Les affaires ne dérougissent pas chez Viandes Rheintal

«Ça va super bien. Nos commandes en ligne, ça pleut, ça augmente de plus en plus. On offre la livraison à domicile. Notre propre livreur ne fournit plus, donc, on fait affaire avec Dicom qui livre les commandes entre 24 et 48 heures. Je faisais déjà la livraison avant, mais ça a énormément augmenté.» Voilà le témoignage de la propriétaire de Viandes Rheintal, dans le secteur Saint-Grégoire, à Bécancour, Guylaine Buecheli.

Selon elle, les gens prennent plus le temps de chercher des produits locaux de qualité et ils se renseignent davantage. «Les habitudes de consommation changent, les gens veulent moins sortir aussi», observe-t-elle.

«Ce que la pandémie a amené, j’ai refait faire mon site web, j’ai une toute nouvelle plateforme web avec le paiement en ligne, ce que je n’offrais pas avant», signale l’entrepreneure.

Rheintal est un transformateur de viandes et charcuteries biologiques québécoises s’approvisionnant auprès des bio producteurs qui utilisent des méthodes d’élevage s’harmonisant avec l’environnement et le bien-être animal.

«On a développé deux nouveaux produits à base de plante pendant la pandémie.
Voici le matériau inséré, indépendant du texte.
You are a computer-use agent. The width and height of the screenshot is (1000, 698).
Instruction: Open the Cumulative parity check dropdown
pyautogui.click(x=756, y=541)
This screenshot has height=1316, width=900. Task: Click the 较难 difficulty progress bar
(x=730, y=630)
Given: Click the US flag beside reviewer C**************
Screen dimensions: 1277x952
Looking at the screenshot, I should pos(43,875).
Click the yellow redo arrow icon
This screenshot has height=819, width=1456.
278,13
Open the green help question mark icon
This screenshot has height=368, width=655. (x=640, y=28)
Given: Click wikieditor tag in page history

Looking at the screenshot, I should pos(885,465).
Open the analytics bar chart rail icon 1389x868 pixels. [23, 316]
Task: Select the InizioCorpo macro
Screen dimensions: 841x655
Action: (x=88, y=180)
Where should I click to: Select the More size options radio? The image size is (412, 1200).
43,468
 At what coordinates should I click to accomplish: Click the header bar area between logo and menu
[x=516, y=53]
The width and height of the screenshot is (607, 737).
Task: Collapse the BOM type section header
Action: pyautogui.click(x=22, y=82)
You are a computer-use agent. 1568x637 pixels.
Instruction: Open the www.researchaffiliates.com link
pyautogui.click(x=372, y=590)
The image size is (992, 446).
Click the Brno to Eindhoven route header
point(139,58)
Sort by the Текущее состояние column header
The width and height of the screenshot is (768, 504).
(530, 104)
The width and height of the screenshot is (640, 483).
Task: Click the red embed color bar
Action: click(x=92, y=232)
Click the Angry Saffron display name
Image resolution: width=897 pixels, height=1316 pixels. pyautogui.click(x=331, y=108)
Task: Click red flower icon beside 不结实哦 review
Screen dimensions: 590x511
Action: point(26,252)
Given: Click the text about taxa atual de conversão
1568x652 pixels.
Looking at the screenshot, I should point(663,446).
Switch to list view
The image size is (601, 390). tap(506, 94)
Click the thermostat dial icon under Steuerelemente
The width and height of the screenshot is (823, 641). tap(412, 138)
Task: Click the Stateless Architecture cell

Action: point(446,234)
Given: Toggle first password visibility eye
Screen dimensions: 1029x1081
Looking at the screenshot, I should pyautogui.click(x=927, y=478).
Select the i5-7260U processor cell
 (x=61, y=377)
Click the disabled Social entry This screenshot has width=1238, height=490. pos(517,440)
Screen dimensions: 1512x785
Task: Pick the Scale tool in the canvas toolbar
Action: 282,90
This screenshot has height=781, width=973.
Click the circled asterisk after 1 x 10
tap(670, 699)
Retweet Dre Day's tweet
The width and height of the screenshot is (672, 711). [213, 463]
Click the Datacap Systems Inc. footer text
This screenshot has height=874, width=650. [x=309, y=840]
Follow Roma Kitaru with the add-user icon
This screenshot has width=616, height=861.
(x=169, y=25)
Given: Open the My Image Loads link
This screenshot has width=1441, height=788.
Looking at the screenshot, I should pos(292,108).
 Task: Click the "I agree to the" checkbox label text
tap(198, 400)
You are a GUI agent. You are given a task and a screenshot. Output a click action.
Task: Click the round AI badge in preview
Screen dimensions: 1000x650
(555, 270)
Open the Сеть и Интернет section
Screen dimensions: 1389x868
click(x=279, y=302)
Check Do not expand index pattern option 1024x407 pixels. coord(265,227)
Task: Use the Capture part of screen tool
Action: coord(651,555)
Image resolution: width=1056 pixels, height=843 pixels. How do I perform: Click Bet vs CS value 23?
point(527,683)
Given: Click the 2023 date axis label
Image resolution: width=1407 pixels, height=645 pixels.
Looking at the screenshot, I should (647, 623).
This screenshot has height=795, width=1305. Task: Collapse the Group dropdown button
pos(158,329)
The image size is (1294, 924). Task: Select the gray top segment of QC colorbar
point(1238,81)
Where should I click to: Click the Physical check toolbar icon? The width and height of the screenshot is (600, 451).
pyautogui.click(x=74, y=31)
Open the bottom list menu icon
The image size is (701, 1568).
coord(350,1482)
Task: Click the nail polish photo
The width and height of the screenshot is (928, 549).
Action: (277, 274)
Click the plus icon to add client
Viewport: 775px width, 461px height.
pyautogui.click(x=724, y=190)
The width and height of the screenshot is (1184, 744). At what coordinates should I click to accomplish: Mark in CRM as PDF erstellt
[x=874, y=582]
On n’a pas eu le temps d’en faire la promotion, mais ce sont des galettes et des saucisses qui se vendent très bien», fait-elle savoir.

Également depuis ces derniers mois pandémiques, Mme Buecheli s’affaire à implanter un logiciel de gestion intégrée «qui va optimiser nos ressources à l’interne».

La propriétaire de Viandes Rheintal, Guylaine Buecheli.

«On vient de recevoir une bonne note de 97 % de l’HACCP qui est un système d’analyse des dangers et points critiques pour leur maîtrise, une certification à l’interne pour assurer la sécurité alimentaire dans le processus de transformation», a-t-elle conclu avec fierté.